My interpretation is “why split time and resources between two sets of assets with unequal value propositions”. What I mean by that is the I-O assets could fetch high revenues if they were successful; the key word being “if”. Most drug and biolgic candidates fail to succeed. The regulatory approval process is expensive and time consuming. It makes sense to devote resources completely to an approved product with superior efficacy competing in an under-served market.

Financial Outlook

According to Credence Research the global Hepatitis-B vaccine market is poised to reach $1.89 billion in value by 2025. For now, DVAX is vying for a $300 million-a-year pie in the U.S by targeting 25% of the vaccination outlets representing $225 million. If HEPLISAV-B gains approval for use in patients with ESRD that would open the door to additional revenue. Ninety-six percent of DVAX customers have repeated their orders signifying satisfaction. Analysts are projecting sales revenue around $43 million in 2019 (up 420% YOY) and $97 million in 2020 (+127% from 2019 expectations). Earnings per share is expected to improve as well. The average estimate is -$1.92 and -$1.14 for 2019 and 2020, respectfully.
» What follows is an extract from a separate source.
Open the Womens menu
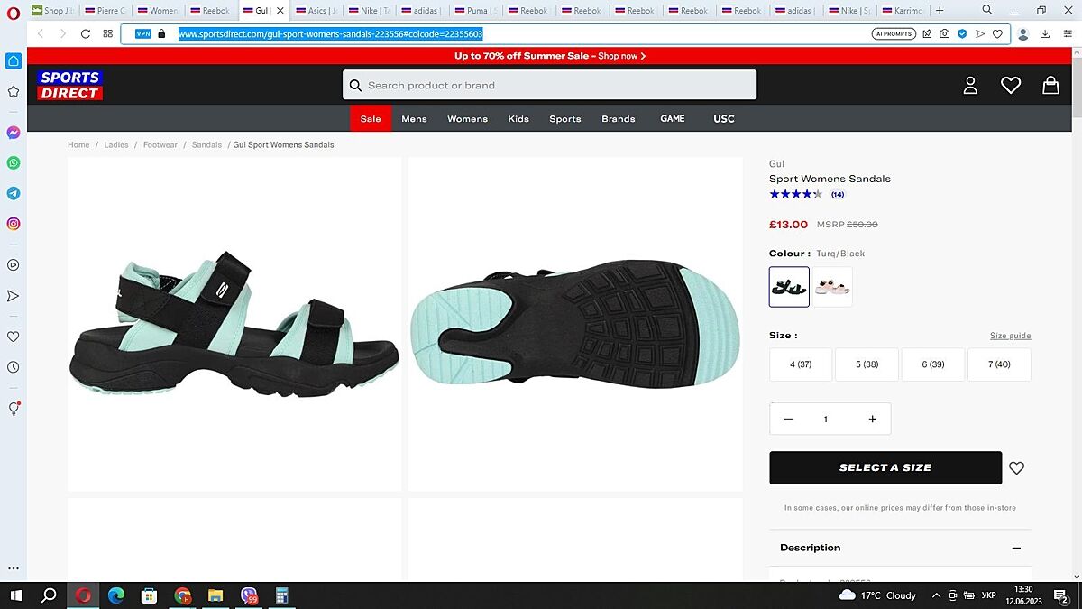 [467, 119]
Research and development expenses in 1Q19 were $21.2 million compared to $18.9 million in 1Q18. With the proposed structural changes those figures should come down significantly. The analysts estimates discussed above were calculated assuming stable, or increasing, R&D expenses related to DVAX’s I-O development programs. A revision incorporating the 37% slash in the workforce should boost EPS and help the company become profitable b 2023. Based on a cash burn of $43.6 million in 1Q19 and $183.2 million in cash, cash equivs and marketable securities DVAX could sustain operations for 2.5 years. Probably longer after restructuring.
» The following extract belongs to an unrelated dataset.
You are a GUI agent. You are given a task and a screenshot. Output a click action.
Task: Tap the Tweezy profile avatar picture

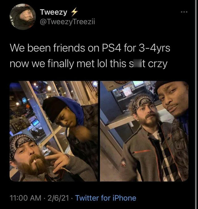23,17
In terms of liabilities, DVAX has $175.6 million in long-term debt. Furthermore, the company has a term loan agreement for $177.3 million from CRG Servicing LLC that matures December 31st, 2019. The remaining $75 million from the loan was drawn down in March 2019.

Final Thoughts

Collectively our research indicates that the DVAX is making a risky, but understandable structural change. Sales performance to date has shown robust demand for HEPLISAV-B and has been in line with guidance. Management stated in the latest earnings report that its focus was to make “HEPLISAV-B the standard of care Hepatitis-B adult vaccine in the U.S”. Success is certainly possible. HEPLISAV-B is one of two Hepatitis-B vaccines available for adults in the U.S. It has the superior efficacy rate, a comparable safety profile, and only takes two doses. The paradigm could change, though, if MRK’s Recombivax-HB reemerges in the adult vaccine market, but per guidance from MRK that is unlikely to happen in 2019. If it did it would be interesting to see if DVAX reprices HEPLISAV-B.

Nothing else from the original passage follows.